修理費が少額の場合(例:10万円以下)、保険を使わずに自費修理した方が、3年間の保険料上昇額を考えると総合的に安くなるケースも多いです。
② 免責金額(自己負担額)の確認
契約時に設定した免責金額がある場合、その金額は自己負担となります。たとえば免責5万円の契約なら、10万円の修理費に対して保険金は5万円のみ支払われます。
③ 全損時は時価額が上限
車が全損と判断された場合、保険金は「事故時の時価額」が上限です。新車購入直後でも、時価額は購入額より低い場合があります。新車の場合、「新価特約(車両新価保険)」を付帯していれば新車相当額が補償されることもあります。
車両保険の見直しポイントと保険会社選びのコツ

自動車保険は毎年見直すことで、無駄な出費を抑えながら必要な補償を維持できます。
特に車両保険は保険料への影響が大きいため、定期的に内容を確認することが重要です。
ここでは、見直しの具体的なポイントと、保険会社を比較・選択する際のコツをお伝えします。
🔍 車両保険の見直しタイミング
車両保険の必要性は、時間の経過とともに変化します。以下のタイミングで見直しをするのが一般的です。

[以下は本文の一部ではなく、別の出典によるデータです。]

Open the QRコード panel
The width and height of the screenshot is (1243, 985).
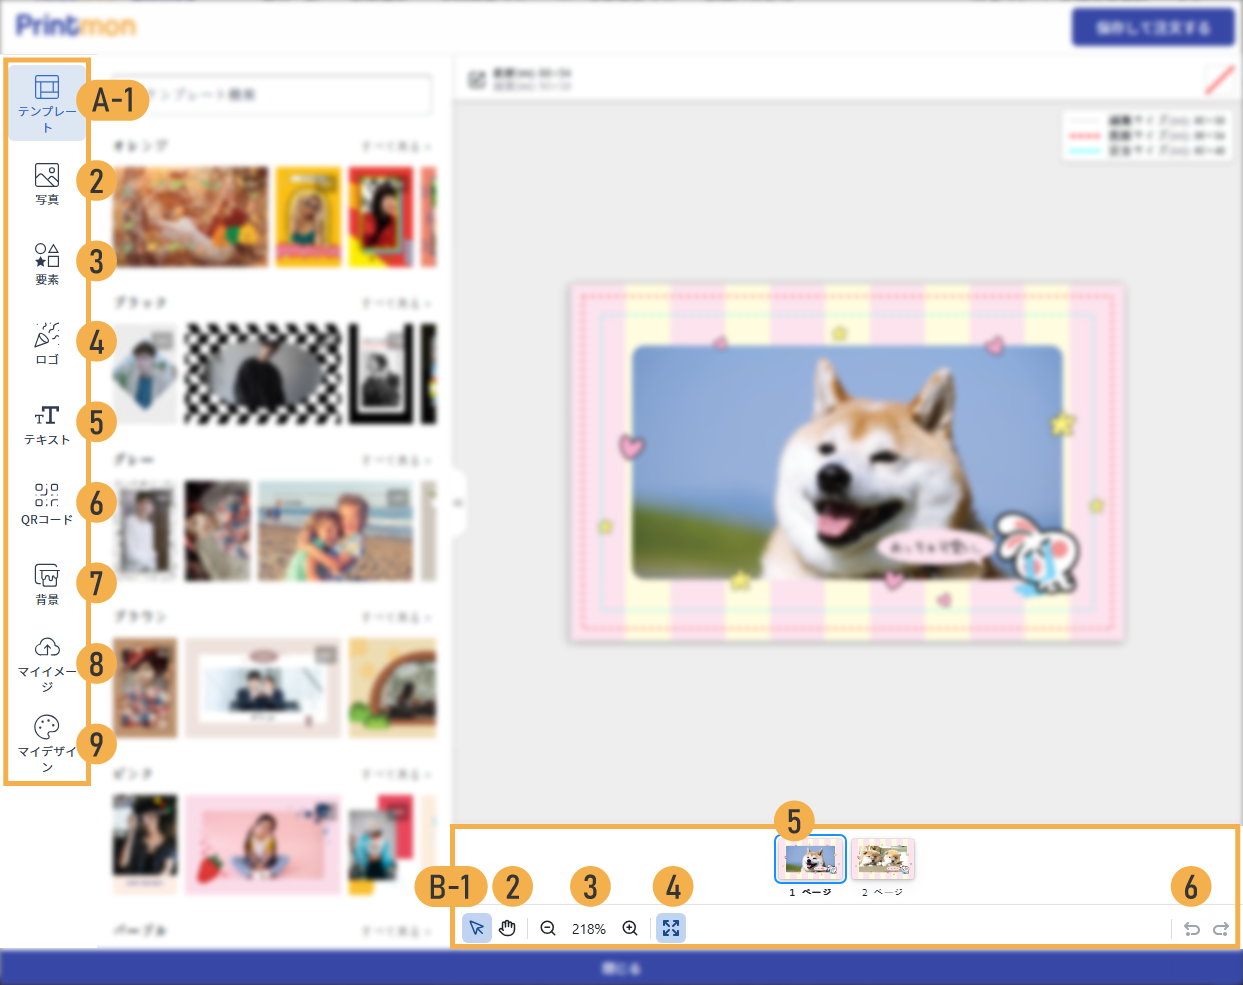(47, 504)
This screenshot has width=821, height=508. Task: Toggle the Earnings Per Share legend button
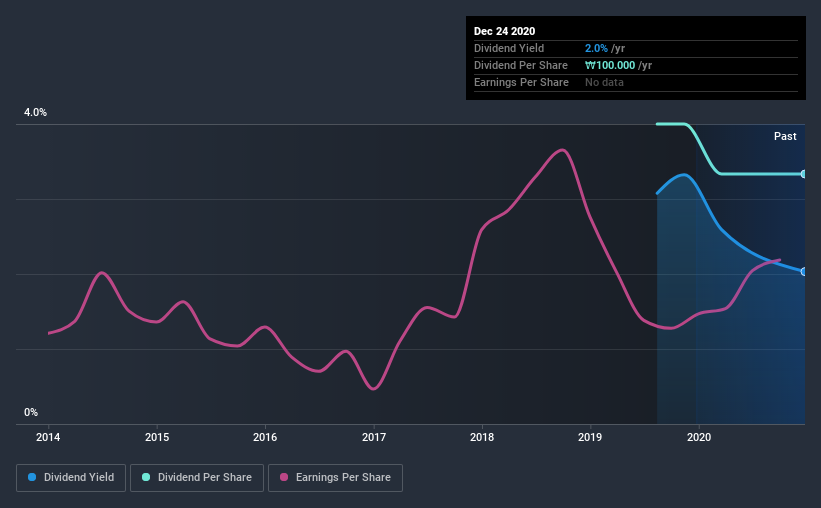335,478
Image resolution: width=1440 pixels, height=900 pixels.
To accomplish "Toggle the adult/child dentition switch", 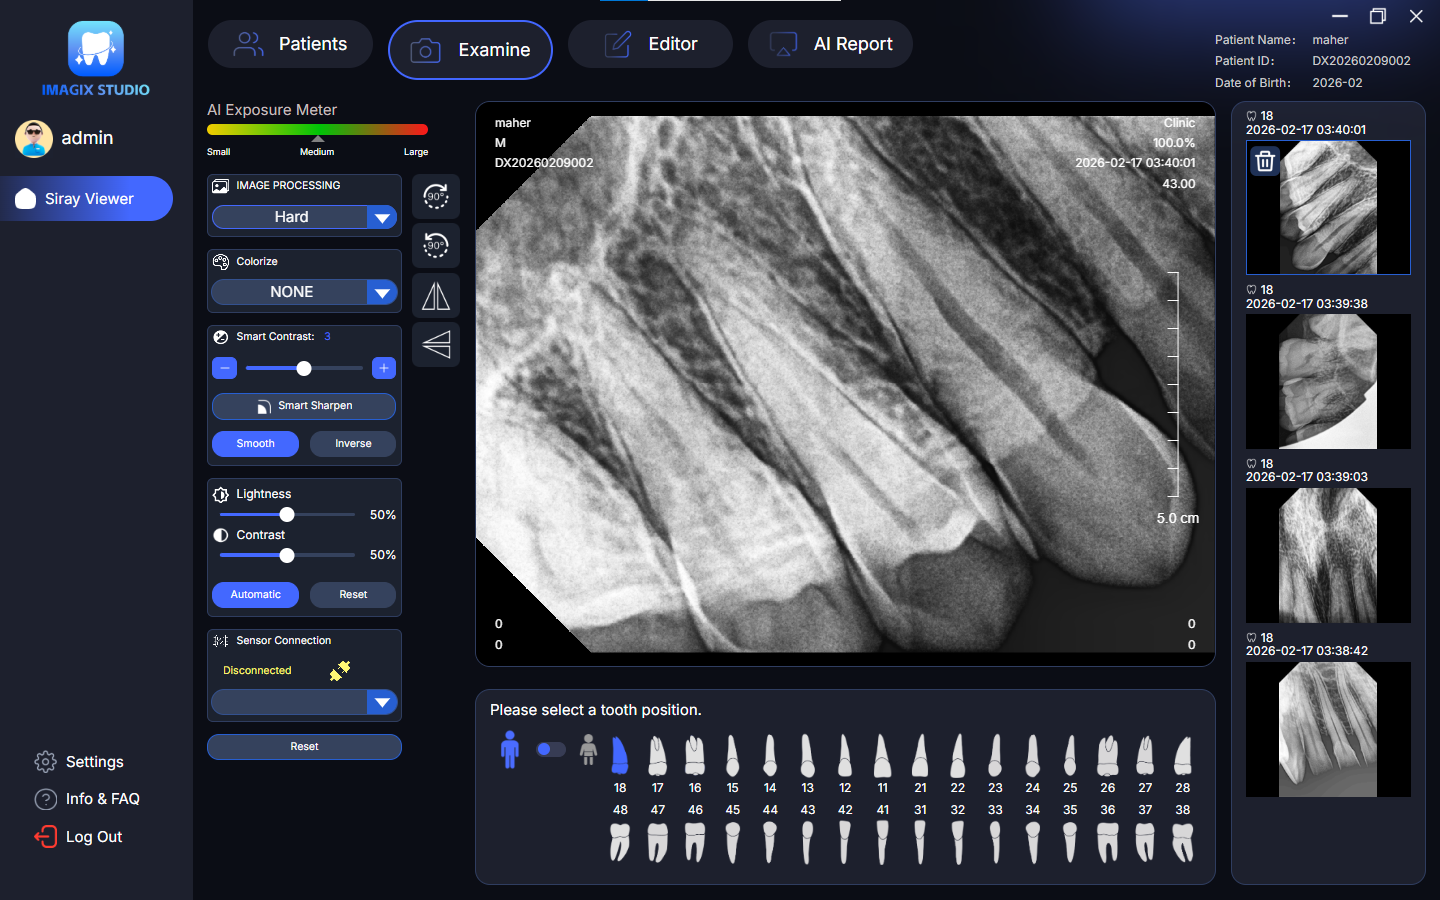I will [550, 749].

・更新時期(満期の1〜2ヶ月前):保険会社の切り替えや補償内容の変更がしやすいタイミングです。
・車を買い替えたとき:新しい車の価値や用途に合わせて補償内容を再設定する必要があります。
・車が一定年数を経過したとき:車両の時価額が大幅に下がった段階で、車両保険の継続が必要かを再検討します。
・ライフスタイルが変わったとき:転職・引越し・家族構成の変化なども保険料に影響します。
🏢 保険会社を比較するときの注意点
自動車保険を取り扱う保険会社は多数あり、同じ補償内容でも保険料に大きな差が出ます。
インターネット型(ダイレクト型)の保険会社は代理店手数料が不要なため、一般的に保険料が安くなる傾向がありますが、事故対応の手厚さや対面サポートは代理店型の方が充実している場合もあります。
比較時に確認すべき主なポイントは以下の通りです。
・車両保険の補償内容(一般型か否か)
・事故対応の評判・対応速度
・ロードサービスの内容
・代車(レンタカー)費用特約の有無
・弁護士費用特約の有無
複数の保険会社を一括で比較できるサービスを利用すると、短時間で効率的に自分に合った保険を探すことができます。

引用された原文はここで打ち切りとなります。